“I just want to be a wife and a mom”
I used to say this in my teens and early twenties. It was all I saw, it was all I thought I could do. I thought since I hadn’t found my career by graduation I was out of luck and all the standard options presented to me were either out of my reach or didn’t interest me. No one showed me other options, no one told me my value was bigger, wider, deeper than the stereotyped catalogue before me. I said yes to being a wife and mom because I thought it was all I could do. As if to say that that life would require so little of me. I didn’t know there was more. I didn’t know it could be enough, that I would be enough. I didn’t know I would be so empty and so full.
I grew up not knowing the world was so much bigger in it’s smallness. I believed my role to play was small. No one told me there were so many more choices. Or that the choices I make would change the way I see the world, or impact the way the world is seen. I believed my world was only for a husband and babies and that world only impacted me. And, when neither of those things came in the timing I expected people continued to encourage me to hold fast to that goal rather than to seek new roads to travel. This just made the hole bigger, and emptier.
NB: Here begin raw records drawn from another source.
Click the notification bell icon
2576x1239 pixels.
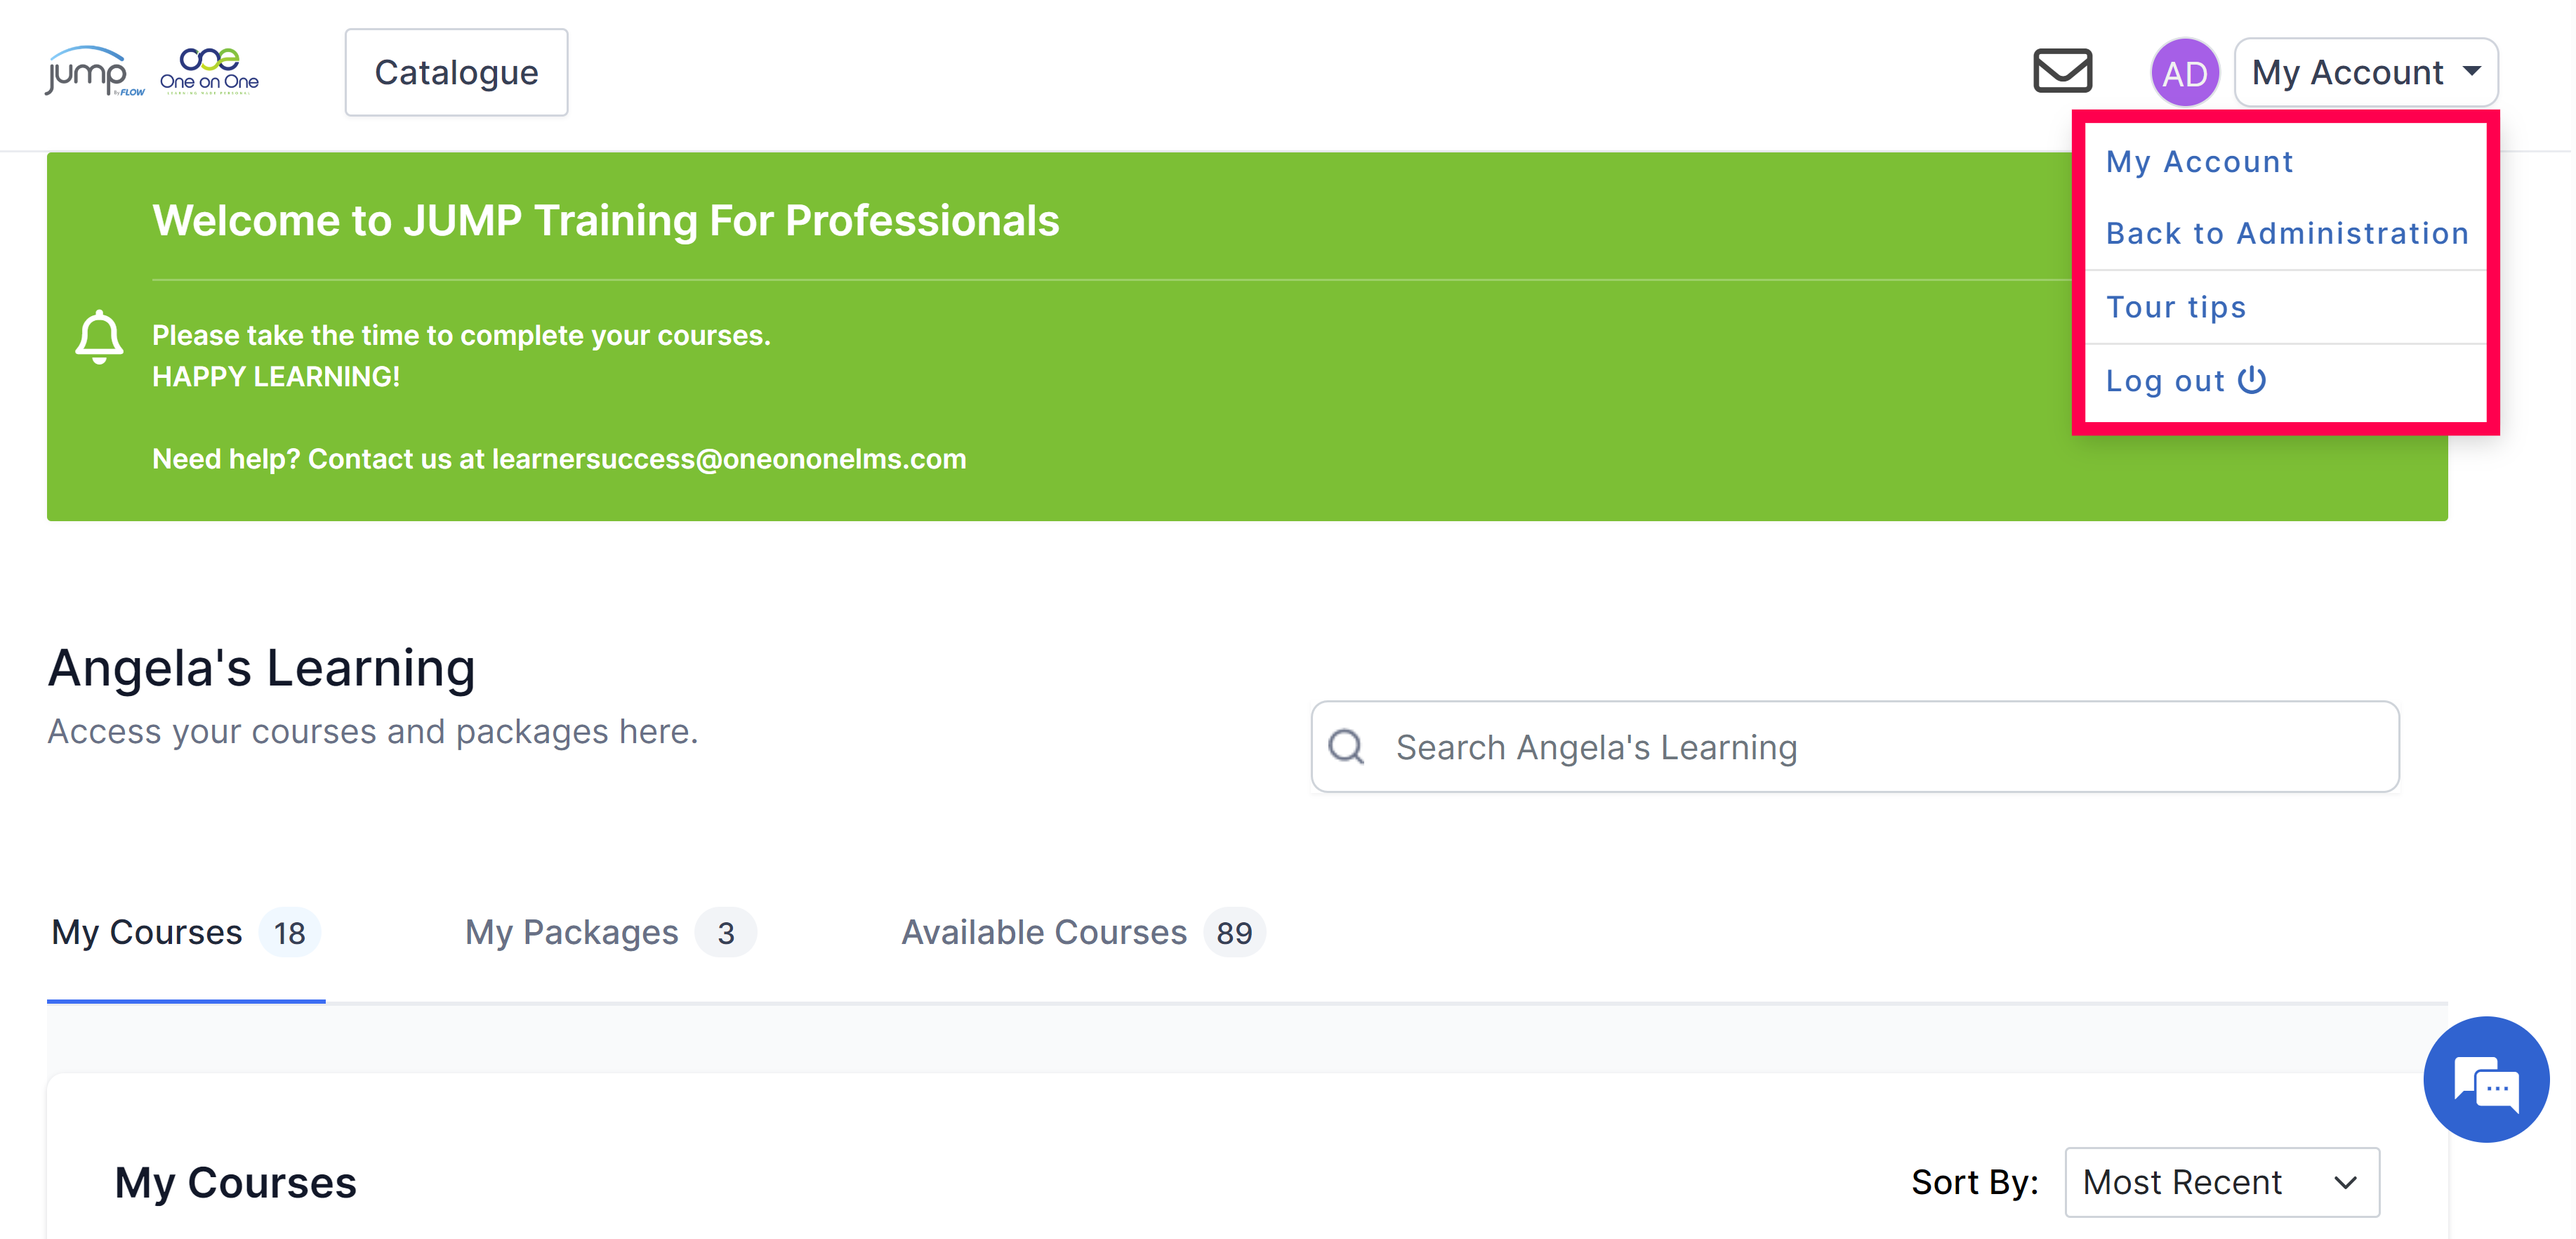[99, 337]
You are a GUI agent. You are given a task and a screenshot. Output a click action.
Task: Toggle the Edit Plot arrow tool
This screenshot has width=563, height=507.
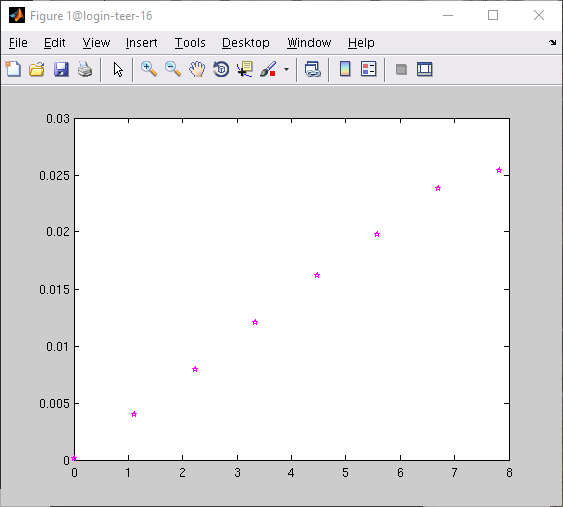coord(118,69)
I floated through the emptiness in my twenties - a job here, a job there - not knowing what to do, nothing striking a flame, not challenging my feelings or life-spectations.
And just as I was making peace with the never-gonna-happen
A family burst into my life. A husband and two years later a child, and then another, and then another, and then another.
Making a life with another person is not a career option you are presented with in high school, yet, it is a spoken and unspoken expectation of our lives.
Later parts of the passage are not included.